[Opening The records section]

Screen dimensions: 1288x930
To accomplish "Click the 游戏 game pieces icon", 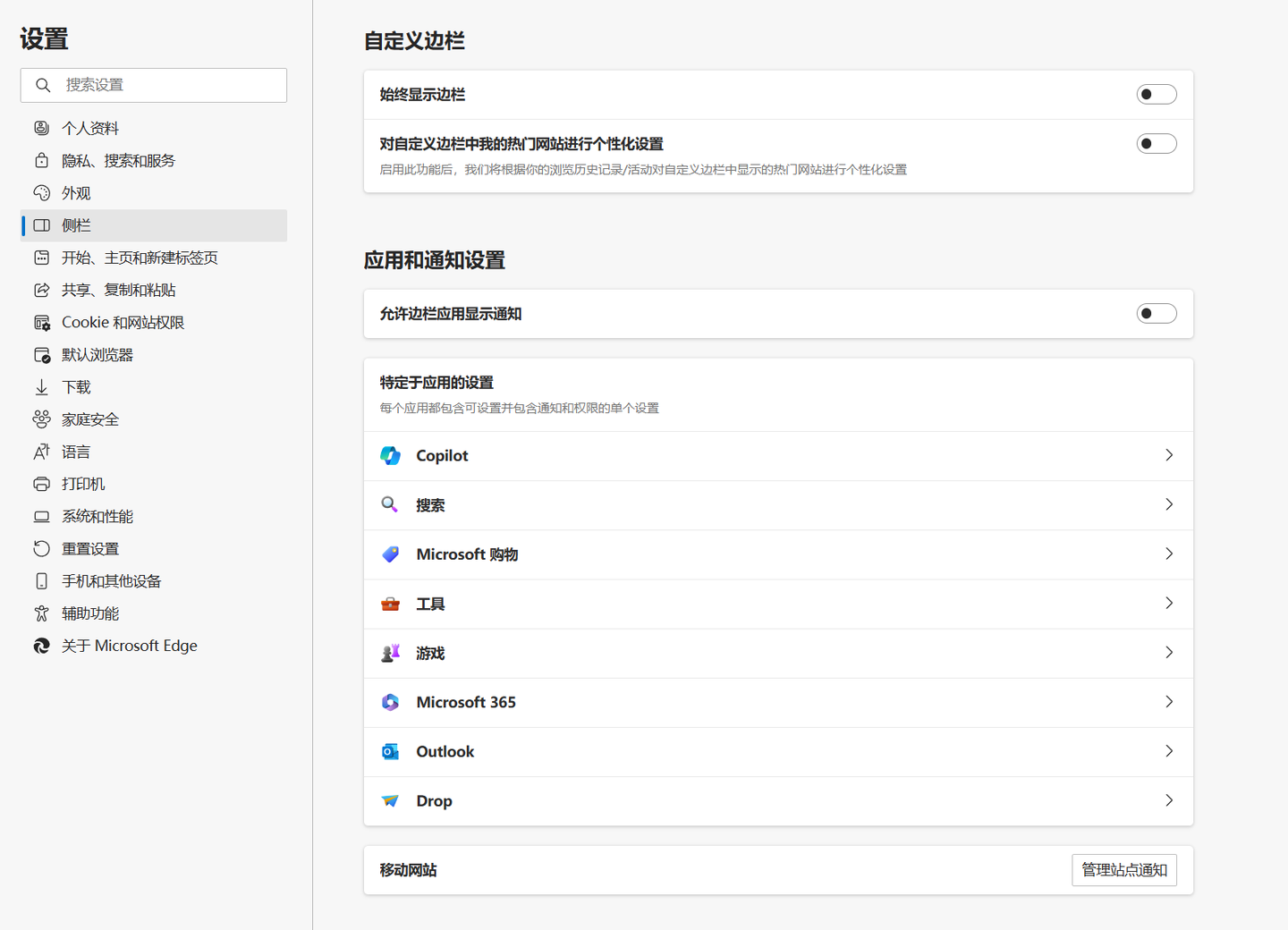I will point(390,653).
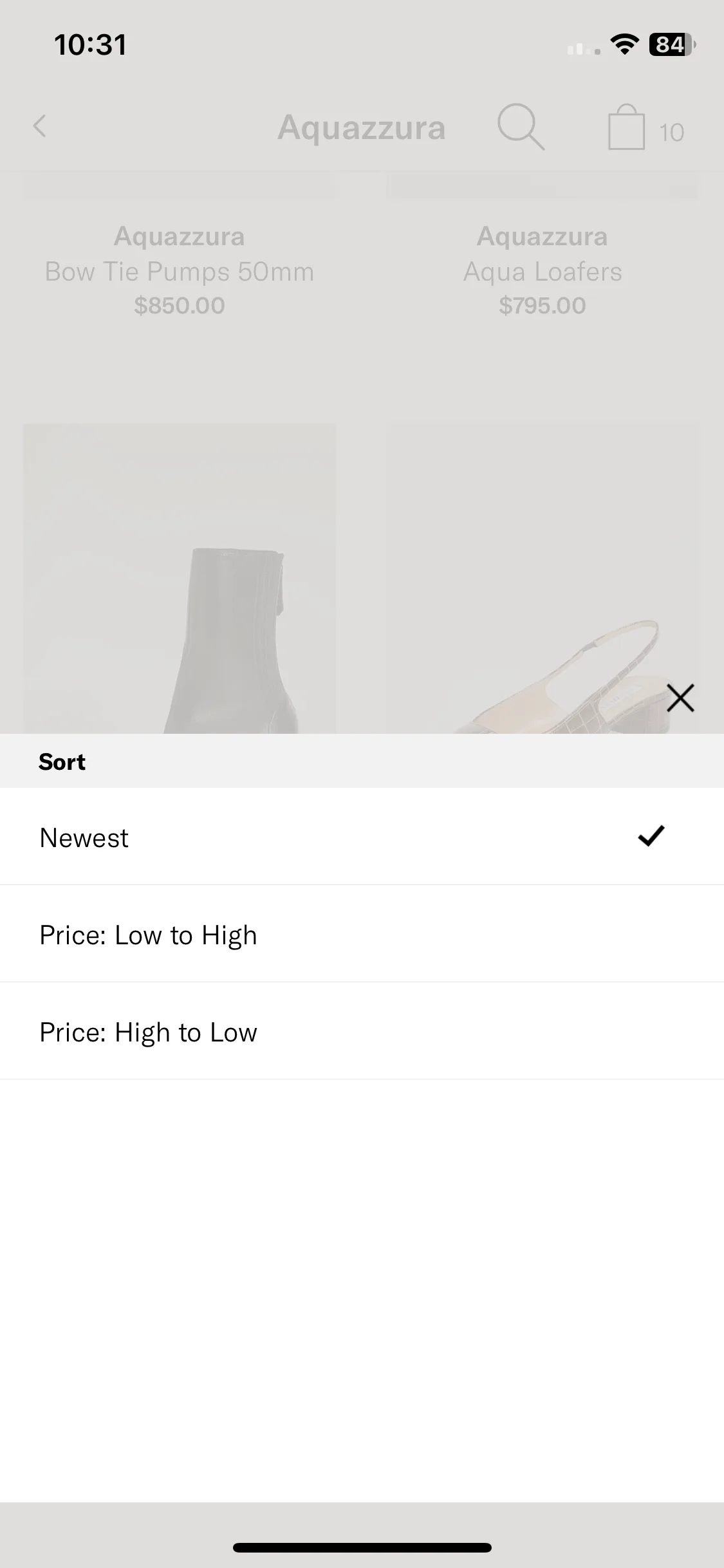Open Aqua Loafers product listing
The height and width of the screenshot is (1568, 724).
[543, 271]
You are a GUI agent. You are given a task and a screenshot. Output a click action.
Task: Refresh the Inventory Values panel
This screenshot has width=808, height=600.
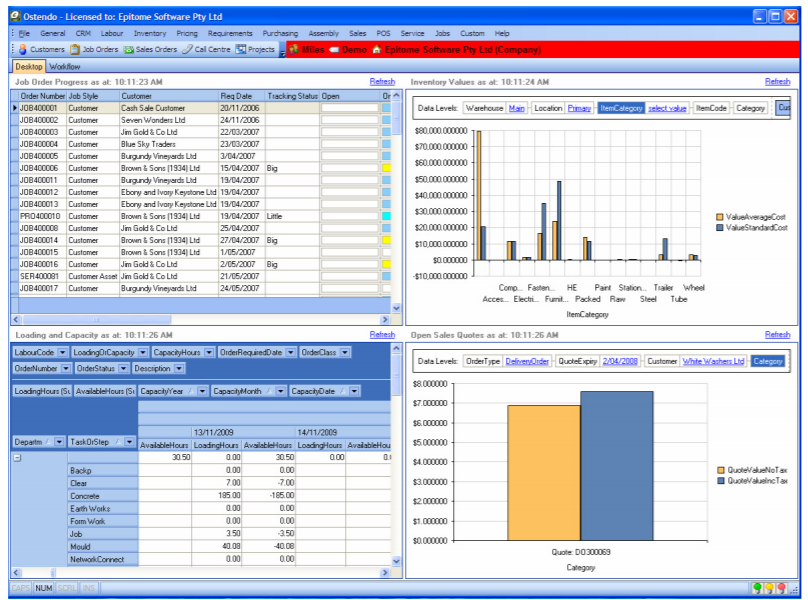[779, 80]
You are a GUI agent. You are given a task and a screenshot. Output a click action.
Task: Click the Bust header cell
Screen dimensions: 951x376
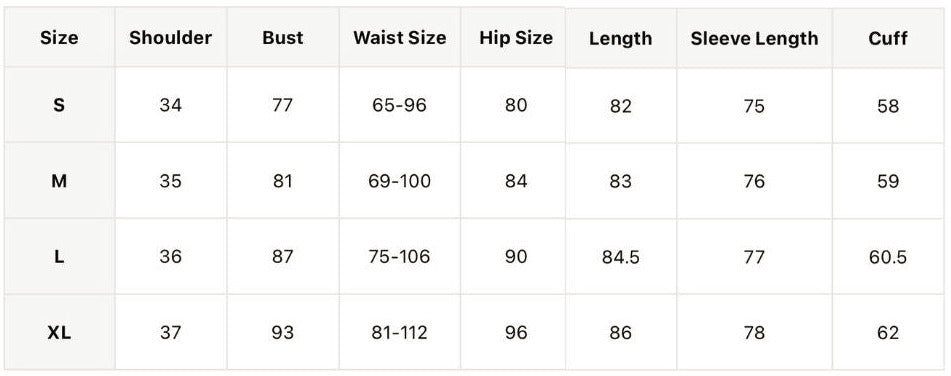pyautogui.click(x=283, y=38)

[Closing The records section]

Instructions to follow - No pictures belong in the answer. It must repeat exactly the lines from the line with "Task: Refresh the Inventory Values panel" through the final line of the records.

Your solution -
Task: Refresh the Inventory Values panel
This screenshot has width=808, height=600.
[779, 80]
You are a GUI agent. You are given a task and a screenshot. Output a click action.
Task: Click the Bust header cell
Screen dimensions: 951x376
pyautogui.click(x=283, y=38)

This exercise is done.